But how long does it take, I mean you work shifts...You said in your notes you started when you were 15, just in the Lodge area. Its taken 11 years...?

Listen, love, don't get your pretty little 'Agent Provocs' in a twist, I'll tell you how I does it.
The old'uns gets a hour, old to middle-aged get hour 'n' half, middle-aged, my favourites, get 3 hours, 30s,40s get about two'n'half hours, all the rest it depends what they look like, it can be over in seconds if they look like you darlin' if you know what I mean Heh, heh

Right this is the last question I've been told to ask' then I've got one of my own.

Fire away, fire away, little angel of Caerleon! by the way you're wearing a blue thong, the same one you wore on friday!

Now you've slept with every woman in Newport, Cwmbran and Pontypool what is your next challenge, Gareth?

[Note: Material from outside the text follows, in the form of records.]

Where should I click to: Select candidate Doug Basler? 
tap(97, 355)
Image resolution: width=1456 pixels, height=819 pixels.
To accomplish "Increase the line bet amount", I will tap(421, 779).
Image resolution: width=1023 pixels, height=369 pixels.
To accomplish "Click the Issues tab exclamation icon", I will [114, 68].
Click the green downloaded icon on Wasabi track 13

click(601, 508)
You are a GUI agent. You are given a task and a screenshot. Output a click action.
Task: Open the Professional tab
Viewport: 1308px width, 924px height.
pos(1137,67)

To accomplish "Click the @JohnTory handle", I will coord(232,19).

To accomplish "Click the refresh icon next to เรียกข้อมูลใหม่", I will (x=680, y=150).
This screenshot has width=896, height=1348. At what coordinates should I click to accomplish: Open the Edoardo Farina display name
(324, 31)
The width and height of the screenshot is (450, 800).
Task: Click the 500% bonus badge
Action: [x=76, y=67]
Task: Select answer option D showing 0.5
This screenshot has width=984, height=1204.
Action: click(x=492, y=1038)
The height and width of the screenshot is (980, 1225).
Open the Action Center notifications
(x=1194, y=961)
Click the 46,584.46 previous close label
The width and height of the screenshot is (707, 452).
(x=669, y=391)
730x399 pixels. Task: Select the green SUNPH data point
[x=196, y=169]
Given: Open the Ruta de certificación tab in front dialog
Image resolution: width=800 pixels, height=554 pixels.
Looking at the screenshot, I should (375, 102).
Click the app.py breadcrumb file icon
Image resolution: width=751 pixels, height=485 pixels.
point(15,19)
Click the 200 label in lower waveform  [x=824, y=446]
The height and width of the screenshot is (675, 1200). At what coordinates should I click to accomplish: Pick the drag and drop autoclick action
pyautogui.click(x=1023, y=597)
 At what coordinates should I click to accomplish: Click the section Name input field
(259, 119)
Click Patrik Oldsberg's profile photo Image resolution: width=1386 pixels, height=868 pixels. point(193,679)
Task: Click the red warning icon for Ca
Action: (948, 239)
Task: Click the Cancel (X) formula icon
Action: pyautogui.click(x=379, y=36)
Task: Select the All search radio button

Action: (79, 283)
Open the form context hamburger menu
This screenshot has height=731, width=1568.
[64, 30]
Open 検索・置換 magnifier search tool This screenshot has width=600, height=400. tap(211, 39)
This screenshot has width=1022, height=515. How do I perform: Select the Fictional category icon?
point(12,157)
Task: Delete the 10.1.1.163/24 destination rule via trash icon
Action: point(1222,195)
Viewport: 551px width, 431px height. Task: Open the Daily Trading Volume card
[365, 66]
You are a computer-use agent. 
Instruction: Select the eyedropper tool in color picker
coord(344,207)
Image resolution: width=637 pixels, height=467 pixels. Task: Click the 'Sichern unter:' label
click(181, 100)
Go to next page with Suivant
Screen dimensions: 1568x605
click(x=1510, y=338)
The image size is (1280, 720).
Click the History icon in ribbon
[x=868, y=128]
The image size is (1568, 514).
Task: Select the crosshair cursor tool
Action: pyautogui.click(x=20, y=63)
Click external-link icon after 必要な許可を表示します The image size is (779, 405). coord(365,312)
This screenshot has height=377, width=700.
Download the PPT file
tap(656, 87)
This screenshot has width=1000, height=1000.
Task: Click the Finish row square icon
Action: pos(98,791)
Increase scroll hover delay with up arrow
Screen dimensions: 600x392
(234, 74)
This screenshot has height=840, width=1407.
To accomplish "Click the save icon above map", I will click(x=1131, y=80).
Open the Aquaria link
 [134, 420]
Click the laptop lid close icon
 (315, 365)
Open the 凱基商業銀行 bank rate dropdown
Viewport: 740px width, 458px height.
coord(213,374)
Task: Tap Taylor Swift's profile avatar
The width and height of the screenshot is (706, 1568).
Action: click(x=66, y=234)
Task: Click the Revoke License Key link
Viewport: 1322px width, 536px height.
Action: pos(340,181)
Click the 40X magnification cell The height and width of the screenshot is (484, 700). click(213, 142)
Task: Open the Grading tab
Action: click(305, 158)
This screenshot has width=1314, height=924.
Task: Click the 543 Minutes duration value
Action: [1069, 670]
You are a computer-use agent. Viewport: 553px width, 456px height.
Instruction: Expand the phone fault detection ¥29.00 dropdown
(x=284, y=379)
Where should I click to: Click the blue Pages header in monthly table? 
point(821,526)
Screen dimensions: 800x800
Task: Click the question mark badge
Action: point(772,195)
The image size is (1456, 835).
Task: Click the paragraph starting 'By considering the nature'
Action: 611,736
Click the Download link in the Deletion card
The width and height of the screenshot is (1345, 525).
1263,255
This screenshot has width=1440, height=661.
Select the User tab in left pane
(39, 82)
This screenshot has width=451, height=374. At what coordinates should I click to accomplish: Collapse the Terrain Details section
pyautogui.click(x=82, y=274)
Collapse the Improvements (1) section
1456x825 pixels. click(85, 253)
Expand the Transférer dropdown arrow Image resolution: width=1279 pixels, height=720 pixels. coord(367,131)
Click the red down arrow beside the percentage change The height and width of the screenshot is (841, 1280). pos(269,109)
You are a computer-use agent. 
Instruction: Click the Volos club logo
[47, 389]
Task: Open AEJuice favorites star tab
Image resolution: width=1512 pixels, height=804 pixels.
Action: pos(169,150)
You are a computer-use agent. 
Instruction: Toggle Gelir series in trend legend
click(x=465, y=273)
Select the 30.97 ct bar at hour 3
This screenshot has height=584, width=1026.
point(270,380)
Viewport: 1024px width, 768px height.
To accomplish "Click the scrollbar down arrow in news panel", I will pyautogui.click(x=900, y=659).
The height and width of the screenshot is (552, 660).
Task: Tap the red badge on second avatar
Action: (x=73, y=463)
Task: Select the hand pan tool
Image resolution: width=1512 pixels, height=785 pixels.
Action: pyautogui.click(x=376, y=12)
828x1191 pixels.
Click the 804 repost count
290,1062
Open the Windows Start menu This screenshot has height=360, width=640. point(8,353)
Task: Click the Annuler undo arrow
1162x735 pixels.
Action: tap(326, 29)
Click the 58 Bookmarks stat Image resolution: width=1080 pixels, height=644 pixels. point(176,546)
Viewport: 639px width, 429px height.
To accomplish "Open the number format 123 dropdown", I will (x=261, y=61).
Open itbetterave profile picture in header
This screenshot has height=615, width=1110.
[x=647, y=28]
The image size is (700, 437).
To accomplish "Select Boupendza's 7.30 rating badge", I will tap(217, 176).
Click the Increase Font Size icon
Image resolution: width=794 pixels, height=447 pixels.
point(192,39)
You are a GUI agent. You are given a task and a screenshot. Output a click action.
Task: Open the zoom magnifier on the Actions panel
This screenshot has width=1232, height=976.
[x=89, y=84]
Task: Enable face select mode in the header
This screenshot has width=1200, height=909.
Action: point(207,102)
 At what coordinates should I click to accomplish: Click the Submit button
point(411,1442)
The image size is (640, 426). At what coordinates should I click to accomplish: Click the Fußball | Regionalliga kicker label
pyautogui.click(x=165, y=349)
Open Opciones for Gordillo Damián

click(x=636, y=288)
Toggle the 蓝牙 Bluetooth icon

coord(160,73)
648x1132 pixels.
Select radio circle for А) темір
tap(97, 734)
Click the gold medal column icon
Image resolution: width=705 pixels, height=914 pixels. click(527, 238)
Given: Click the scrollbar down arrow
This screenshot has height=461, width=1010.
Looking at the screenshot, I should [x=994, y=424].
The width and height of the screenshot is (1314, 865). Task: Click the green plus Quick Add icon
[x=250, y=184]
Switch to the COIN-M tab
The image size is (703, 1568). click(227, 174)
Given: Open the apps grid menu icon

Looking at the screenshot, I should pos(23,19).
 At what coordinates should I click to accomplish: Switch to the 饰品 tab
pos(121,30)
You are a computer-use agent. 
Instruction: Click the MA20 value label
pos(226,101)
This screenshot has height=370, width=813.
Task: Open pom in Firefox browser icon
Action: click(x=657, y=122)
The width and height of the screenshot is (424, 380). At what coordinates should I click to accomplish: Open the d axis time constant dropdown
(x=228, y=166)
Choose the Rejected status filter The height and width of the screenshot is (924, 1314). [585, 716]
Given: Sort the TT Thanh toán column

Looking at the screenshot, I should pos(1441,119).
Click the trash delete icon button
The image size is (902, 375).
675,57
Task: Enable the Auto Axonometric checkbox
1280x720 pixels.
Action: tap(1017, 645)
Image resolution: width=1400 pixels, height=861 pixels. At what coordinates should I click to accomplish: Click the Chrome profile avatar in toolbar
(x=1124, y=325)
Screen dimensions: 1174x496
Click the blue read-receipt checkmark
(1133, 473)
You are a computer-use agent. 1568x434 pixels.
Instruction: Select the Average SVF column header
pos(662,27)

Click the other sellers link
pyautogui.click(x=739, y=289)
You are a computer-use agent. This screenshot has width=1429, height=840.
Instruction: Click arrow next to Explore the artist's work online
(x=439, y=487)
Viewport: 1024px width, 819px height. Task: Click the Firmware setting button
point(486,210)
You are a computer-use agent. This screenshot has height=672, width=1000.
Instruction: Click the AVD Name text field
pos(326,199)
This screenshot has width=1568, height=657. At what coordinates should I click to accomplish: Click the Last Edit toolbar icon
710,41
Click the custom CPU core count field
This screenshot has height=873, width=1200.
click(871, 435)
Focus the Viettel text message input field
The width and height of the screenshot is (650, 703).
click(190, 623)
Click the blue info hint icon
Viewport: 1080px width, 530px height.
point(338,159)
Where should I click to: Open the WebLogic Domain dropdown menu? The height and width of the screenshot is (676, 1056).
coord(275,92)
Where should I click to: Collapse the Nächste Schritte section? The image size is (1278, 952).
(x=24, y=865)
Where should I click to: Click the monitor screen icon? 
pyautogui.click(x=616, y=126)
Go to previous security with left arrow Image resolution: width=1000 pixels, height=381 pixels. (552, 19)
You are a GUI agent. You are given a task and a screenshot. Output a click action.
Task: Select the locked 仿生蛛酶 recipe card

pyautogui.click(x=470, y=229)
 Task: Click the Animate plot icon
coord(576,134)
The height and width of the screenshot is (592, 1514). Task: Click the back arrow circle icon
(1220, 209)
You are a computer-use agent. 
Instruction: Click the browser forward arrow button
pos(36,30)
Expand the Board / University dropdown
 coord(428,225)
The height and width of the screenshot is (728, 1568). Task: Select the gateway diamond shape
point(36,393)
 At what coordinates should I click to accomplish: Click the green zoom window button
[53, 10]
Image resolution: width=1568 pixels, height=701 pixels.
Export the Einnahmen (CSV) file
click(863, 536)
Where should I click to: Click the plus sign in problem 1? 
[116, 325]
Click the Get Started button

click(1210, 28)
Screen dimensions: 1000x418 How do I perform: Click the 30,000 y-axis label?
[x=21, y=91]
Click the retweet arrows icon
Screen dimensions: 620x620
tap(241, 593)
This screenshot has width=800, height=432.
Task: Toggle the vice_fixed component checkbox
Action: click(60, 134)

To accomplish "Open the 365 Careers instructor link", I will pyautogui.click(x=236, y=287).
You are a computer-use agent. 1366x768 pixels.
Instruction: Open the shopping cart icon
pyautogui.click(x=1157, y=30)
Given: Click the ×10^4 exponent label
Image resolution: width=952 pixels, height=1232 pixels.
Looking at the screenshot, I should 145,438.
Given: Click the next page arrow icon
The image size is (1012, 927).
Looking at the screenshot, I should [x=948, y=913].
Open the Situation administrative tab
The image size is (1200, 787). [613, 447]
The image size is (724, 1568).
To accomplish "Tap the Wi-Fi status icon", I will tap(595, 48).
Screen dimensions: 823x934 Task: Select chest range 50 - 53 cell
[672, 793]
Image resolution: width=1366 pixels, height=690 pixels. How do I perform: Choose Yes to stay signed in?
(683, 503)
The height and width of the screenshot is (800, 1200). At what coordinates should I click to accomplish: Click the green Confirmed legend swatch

Cardiff of course! Swansea! I'd love to give Tenby a good 'seeing to!'  Now of course my biggest most pressing challenge is you, my little passion fruit, my car is parked behind a cement mixer and builder's truck, at the rear of the pub, if anyones walks past they'll think it's the usual 'doggers'...

Alright then, Gareth, heres my question: There may be one,  may be two, women that when they are so drunk that they go blind and fall over in a stupor,  find you attractive enough to want to sleep with you. But in a hundred mile radius of  Newport, thats pathetic. You have wasted my time with this stupid lie, cost me hours and petrol on this ridiculous interview! Used obnoxious demeaning words to describe women, insulted my Nan, who you have never met! and tried to seduce me into having sex with you behind a cement mixer!

You havn't slept with all the women in Newport, Cwmbran and Pontypool, but one part of your story is true, You don't remember me, do you, Gareth, but I remember you! I was 14, Gareth, and you were 15. We went up the fields by The Lanes, and when we came back I was pregnant! I had the baby, Gareth, but I was put into care, now the baby is 11, Gareth, the question I want to ask you is, do you want to see your daughter? She's outside playing on the swings.

What? you are kidding me!

No I'm not, I brought Gemma up in care, and if you think this is a wind up, ask your Mother. We stayed in touch and she knows the whole truth. You were the only boy I did it with and because you were so immature, you were never told! Maybe that was unfair, maybe you would have been a good father. But I can't go on not telling Gemma who her father is so I'm giving you this opportunity to be a man. Please Gareth, stop telling these lies and be a father to this little girl!

Ok I will then.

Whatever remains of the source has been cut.